Refira-se a recente Conferência Gulbenkian, a 27 e 28 de Outubro, cuja
pertinente interrogação temática “Podemos viver sem o outro?”, mostra “as
possibilidades e os limites da interculturalidade”59. Uma interculturalidade que
só poderá ser vivida se interiorizada. Mais uma vez, para além da cultura, a
grande missão da Educação, como lembra Denis de Rougemont. Uma Educação
para os valores, cujo valor da tolerância será a pedra angular da possibilidade de
um verdadeiro diálogo. Também o Tratado de Lisboa vem abrir novos horizontes
para uma Europa da paz, do desenvolvimento e da diversidade cultural.

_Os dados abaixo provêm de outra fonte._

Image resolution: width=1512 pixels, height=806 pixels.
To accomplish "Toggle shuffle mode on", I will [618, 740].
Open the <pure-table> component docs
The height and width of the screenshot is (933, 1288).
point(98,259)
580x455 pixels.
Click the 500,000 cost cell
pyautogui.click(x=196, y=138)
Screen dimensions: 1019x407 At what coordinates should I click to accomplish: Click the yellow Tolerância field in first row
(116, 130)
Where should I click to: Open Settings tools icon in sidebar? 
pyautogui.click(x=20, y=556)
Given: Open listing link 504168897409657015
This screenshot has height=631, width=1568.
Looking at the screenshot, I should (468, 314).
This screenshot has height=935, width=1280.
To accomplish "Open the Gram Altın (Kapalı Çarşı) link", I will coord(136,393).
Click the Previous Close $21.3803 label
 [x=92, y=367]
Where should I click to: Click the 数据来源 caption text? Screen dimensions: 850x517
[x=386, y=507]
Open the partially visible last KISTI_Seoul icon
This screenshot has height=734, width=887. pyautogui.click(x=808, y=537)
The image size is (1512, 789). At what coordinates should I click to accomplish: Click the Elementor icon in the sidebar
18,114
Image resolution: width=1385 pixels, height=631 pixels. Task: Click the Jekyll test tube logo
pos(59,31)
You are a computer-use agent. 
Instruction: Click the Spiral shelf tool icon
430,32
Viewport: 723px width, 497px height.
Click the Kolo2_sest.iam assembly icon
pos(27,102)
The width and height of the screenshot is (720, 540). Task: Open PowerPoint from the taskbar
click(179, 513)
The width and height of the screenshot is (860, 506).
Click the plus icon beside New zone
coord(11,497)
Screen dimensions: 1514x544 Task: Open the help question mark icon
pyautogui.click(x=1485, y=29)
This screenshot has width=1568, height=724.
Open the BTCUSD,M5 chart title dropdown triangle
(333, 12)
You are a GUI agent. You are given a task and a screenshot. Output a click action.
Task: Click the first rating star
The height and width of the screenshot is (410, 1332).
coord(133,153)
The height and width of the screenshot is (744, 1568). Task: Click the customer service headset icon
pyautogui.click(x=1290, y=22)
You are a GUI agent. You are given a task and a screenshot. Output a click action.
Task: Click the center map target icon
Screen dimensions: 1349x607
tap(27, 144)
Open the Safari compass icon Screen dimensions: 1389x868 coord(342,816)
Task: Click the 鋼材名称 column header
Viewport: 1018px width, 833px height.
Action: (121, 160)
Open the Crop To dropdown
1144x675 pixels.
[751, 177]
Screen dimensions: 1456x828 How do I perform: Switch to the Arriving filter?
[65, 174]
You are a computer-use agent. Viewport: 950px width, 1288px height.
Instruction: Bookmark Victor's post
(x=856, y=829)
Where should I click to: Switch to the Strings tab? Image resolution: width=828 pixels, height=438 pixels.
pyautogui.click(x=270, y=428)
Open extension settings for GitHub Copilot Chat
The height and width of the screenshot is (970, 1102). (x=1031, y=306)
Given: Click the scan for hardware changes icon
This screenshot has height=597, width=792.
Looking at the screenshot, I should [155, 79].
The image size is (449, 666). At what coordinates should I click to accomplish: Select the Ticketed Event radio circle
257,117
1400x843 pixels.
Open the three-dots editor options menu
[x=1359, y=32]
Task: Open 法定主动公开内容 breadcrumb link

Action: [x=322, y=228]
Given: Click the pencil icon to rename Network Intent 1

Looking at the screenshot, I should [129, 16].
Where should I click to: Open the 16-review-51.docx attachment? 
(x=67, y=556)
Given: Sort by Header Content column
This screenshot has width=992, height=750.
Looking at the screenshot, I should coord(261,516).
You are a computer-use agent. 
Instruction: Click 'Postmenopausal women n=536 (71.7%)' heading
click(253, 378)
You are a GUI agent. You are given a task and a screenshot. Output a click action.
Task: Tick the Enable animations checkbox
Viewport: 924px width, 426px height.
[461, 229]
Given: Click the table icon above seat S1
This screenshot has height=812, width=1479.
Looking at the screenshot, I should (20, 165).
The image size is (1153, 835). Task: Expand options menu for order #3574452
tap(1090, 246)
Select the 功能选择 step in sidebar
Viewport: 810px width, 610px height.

Uma Europa da união na diversidade. Uma Europa do diálogo. Uma
Europa da Cultura. As ideias para a Europa do passado parecem ter encontrado
uma força criadora para a sua realização. São as ideias à frente do seu tempo
que podem construir o futuro. A Europa parece mais próxima do equilíbrio ou,
pelo menos, procura esse equilíbrio. Viria o tempo a confirmar as “profecias” de
Rougemont?

58
“Eslovénia: Ano Europeu do Diálogo Intercultural”, Público, 6 de Novembro de 2008, p. 1.
59
“Podemos viver sem o outro? As possibilidades e os limites da interculturalidade”, in Newsletter da
Fundação Calouste Gulbenkian, nº 97, Outubro de 2008, p. 18.